Collecting genome-scale data for many individuals is becoming increasingly affordable, allowing for impressive genomic and spatial resolution for conservation genetic studies. By directly comparing multi-locus (i.e., microsatellites, mtDNA), reduced representation (i.e., amplicon sequencing, RADseq), and genome-wide (i.e., exome capture, whole genome resequencing) sequencing methods, we can help integrate new sequencing data with previous studies and better contextualize the relationship between sample size, sampling design, and population genetic inferences. Here we found somewhat different genetic clusters when using amplicon-based SNP data versus exome-capture based SNP data. Perhaps most notably, the K = 2 boundary was placed in Yosemite using amplicon data but further south in Kings Canyon National Park with the exome capture data (Fig. 1, Figure S3). To investigate this difference, we combined these different data to create a dataset with similar genetic resolution as the amplicon dataset, but with more comprehensive sampling. Using the combined dataset, we found cluster boundaries matching those obtained from the exome capture dataset (Figs. 5, 6), adding confidence to our conclusions made from the exome capture data and revealing that incomplete sampling of the southern part of the range (after filtering out samples), rather than the limited number of SNPs, likely biased amplicon results.
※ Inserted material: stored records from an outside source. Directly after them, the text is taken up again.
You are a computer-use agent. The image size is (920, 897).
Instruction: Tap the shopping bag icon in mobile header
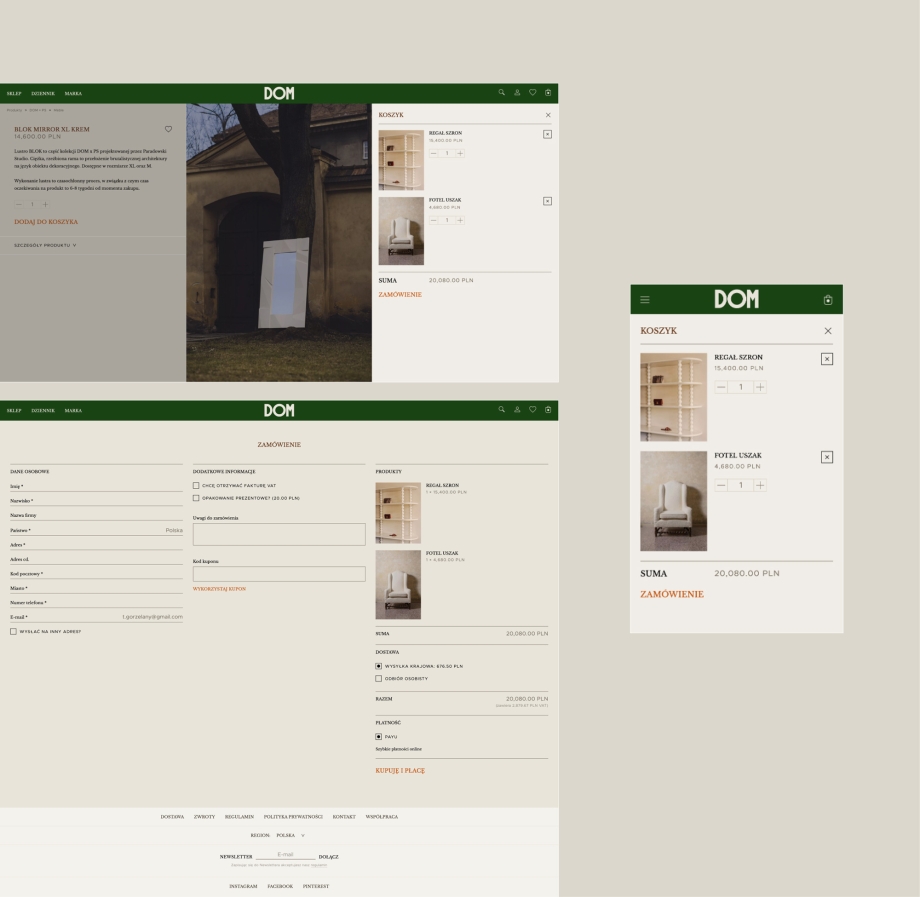[x=827, y=300]
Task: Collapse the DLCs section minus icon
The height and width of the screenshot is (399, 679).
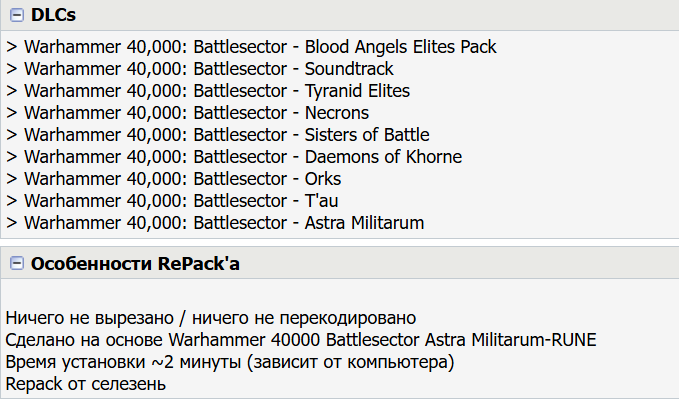Action: 17,15
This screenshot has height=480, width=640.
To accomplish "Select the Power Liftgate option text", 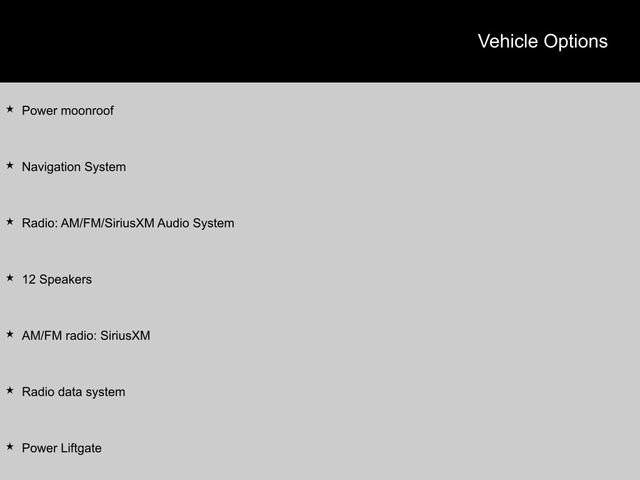I will 62,448.
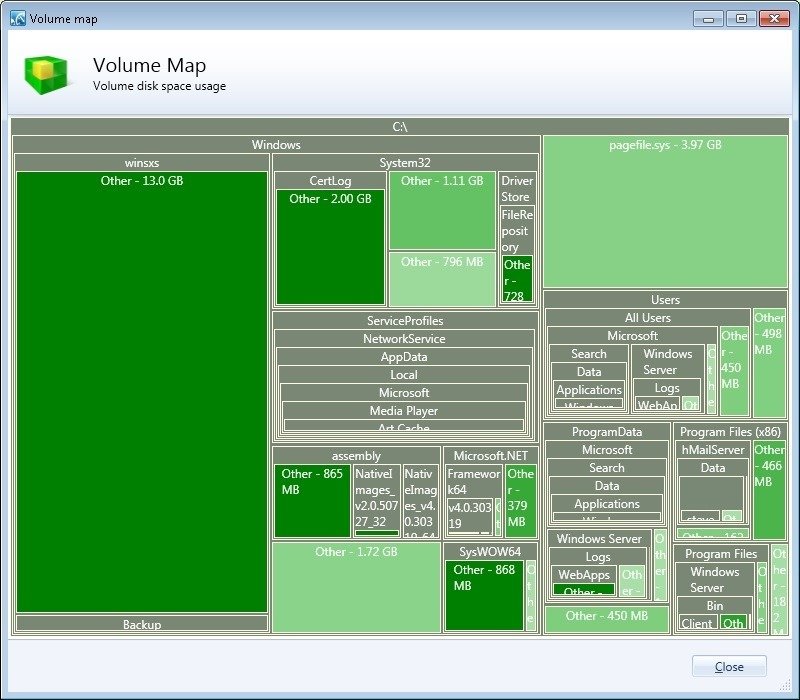
Task: Select the Users folder header
Action: click(x=665, y=300)
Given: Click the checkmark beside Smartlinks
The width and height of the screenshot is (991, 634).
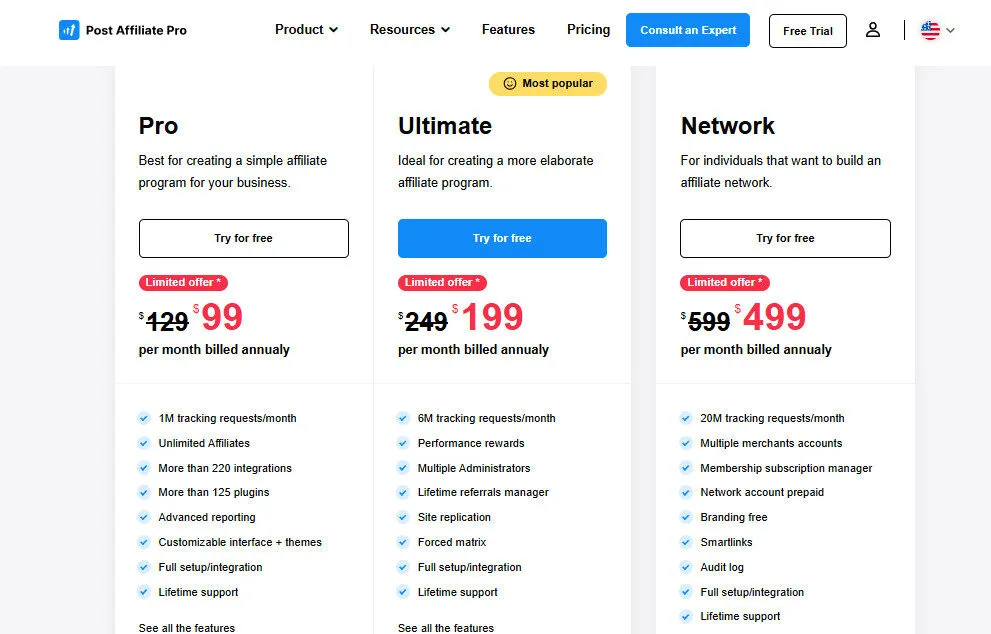Looking at the screenshot, I should [x=686, y=542].
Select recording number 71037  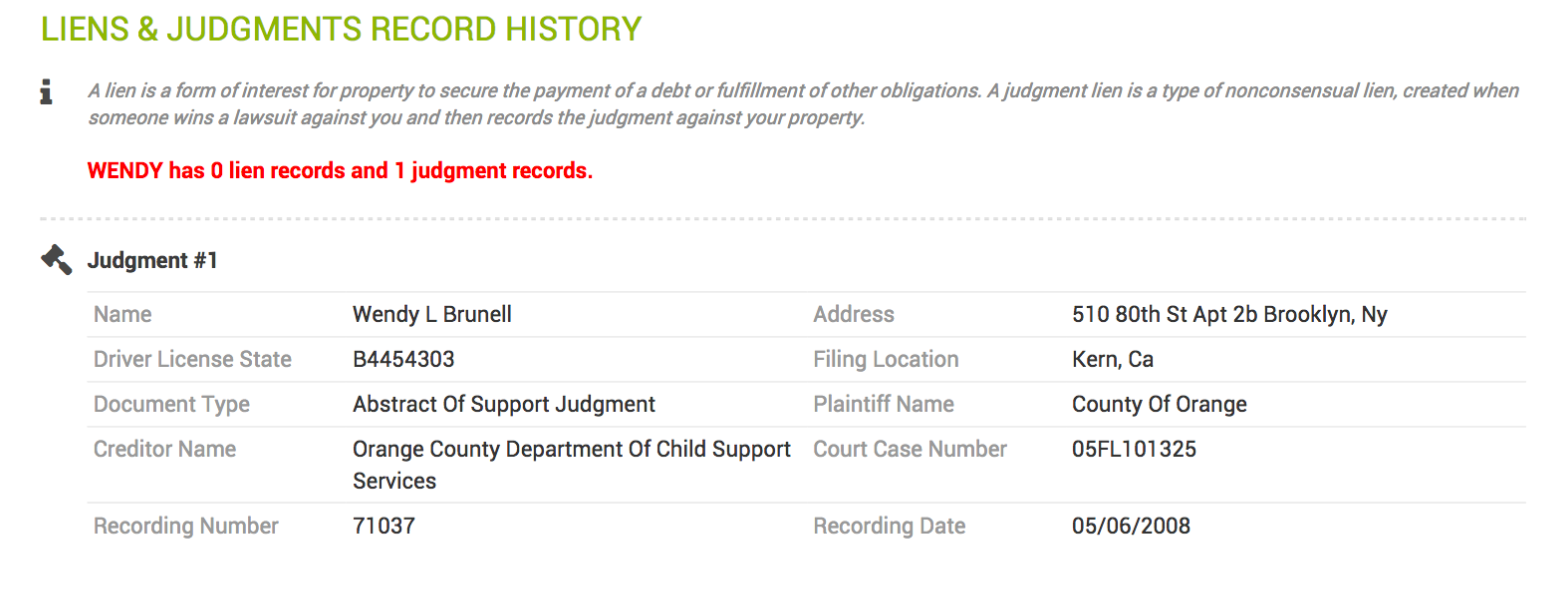(384, 526)
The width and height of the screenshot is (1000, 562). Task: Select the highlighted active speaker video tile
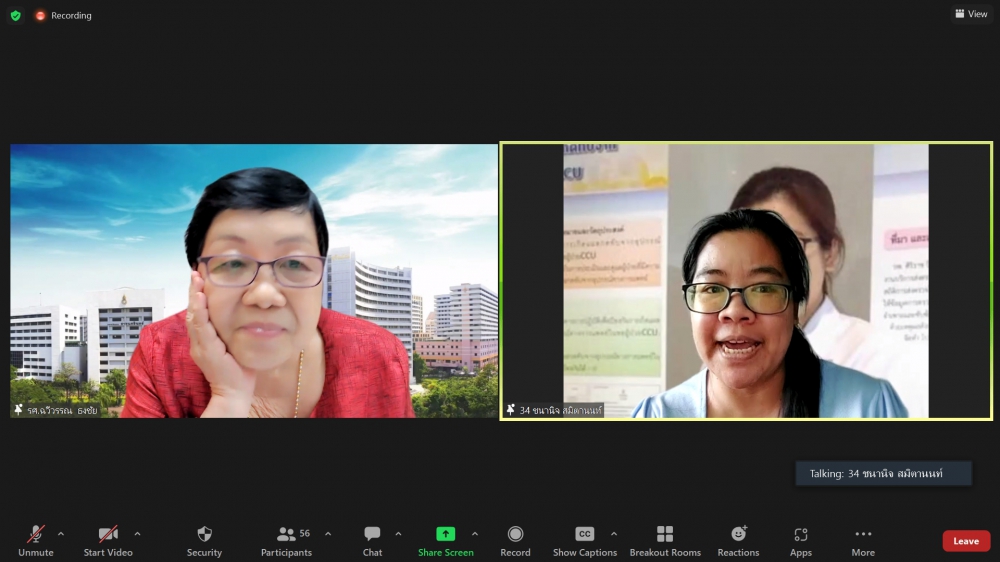(x=746, y=281)
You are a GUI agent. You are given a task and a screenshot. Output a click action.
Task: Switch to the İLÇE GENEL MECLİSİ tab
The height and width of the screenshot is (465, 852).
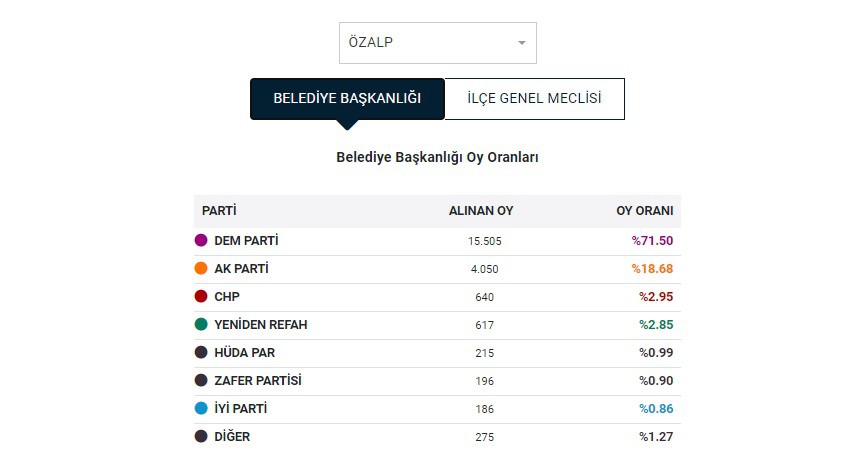tap(535, 99)
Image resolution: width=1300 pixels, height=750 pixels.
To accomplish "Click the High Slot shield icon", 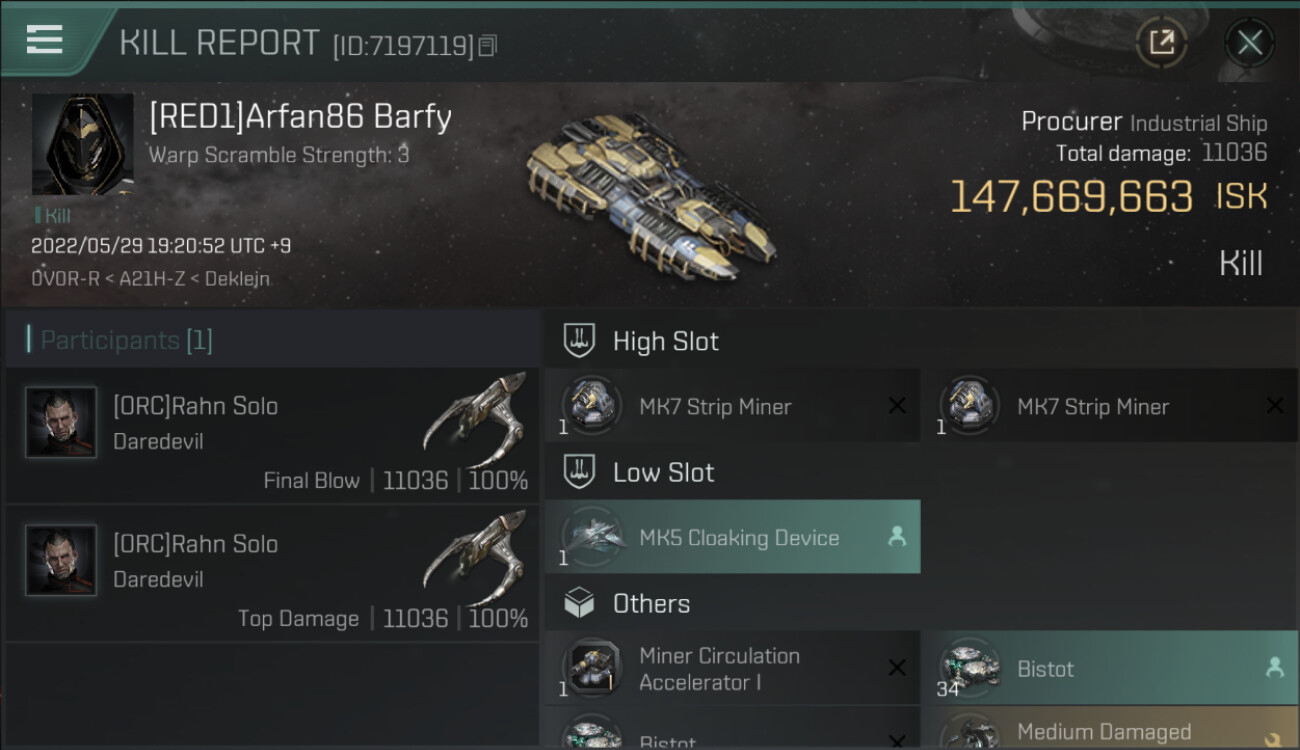I will (x=579, y=340).
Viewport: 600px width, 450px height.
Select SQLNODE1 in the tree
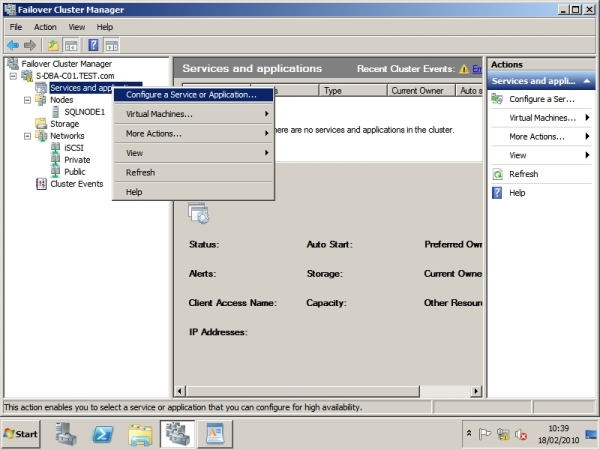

In summary, for population genetic studies, boosting sample representation across populations may be the best strategy if scientists need to choose between increased genomic or geographic resolution. However, the opportunities for addressing previously intractable questions using genome-scale data are enormous and can satisfy needs to perform population genetic structure analyses at the same time. In this study, we used exome capture data for a focused set of research questions and such data can be applied to many more. For example, we leveraged our genome-wide SNPs and a high-quality reference genome to evaluate patterns of ROH in the genome, which would not have been possible with amplicon-based SNPs or an incomplete reference genome. Studies are underway that use these data and other whole exome sequences from these species to identify genes associated with population persistence in the face of disease for this endangered amphibian.

Conclusions

Creating a comprehensive genetic framework for conservation is crucial for declining species. Delineating historical population genetic structure and diversity, especially when current populations are vanishing, can guide and strengthen species recovery efforts. Here, we gathered a comprehensive set of samples from across the range of R. muscosa/sierrae, taking advantage of archived skin swabs, museum tissues, and buccal swabs, to investigate historical genetic population structure and diversity. We also explored the impacts that choice of sequencing technology and sampling strategy can have on population genetic inferences, finding that, when genetic markers are limited, sampling design is critical for inferring number of clusters and delimiting their boundaries. Using our robust set of ~ 20,000 exome capture SNPs we identified key genetic units across the R. muscosa/sierrae range. Our work provides a comprehensive framework to guide ongoing conservation management. We found that genetic clusters primarily exhibit a pattern of isolation by distance and that clusters are somewhat permeable to gene flow, especially for R. sierrae. Importantly, we found that some clusters (southern R. muscosa) are more genetically isolated and less genetically diverse than others, a signature that may result from a recent history of population declines. We also found evidence supporting the primary species-level split and better inform which clusters could be used as donors to support recovery efforts in neighboring clusters, which may be necessary given the evidence of inbreeding and low genetic diversity in clades such as the southern R. muscosa group. Although genetic diversity is very low in some populations, the fact that some populations persist in the face of extreme bottlenecks (see Knapp et al. 2016) is evidence that these frogs can survive, even in the absence of genetic rescue. Overall, our results create a more explicit blueprint for framing management actions for an imperiled species group and provide insights into the influence of genomic resolution and sampling design.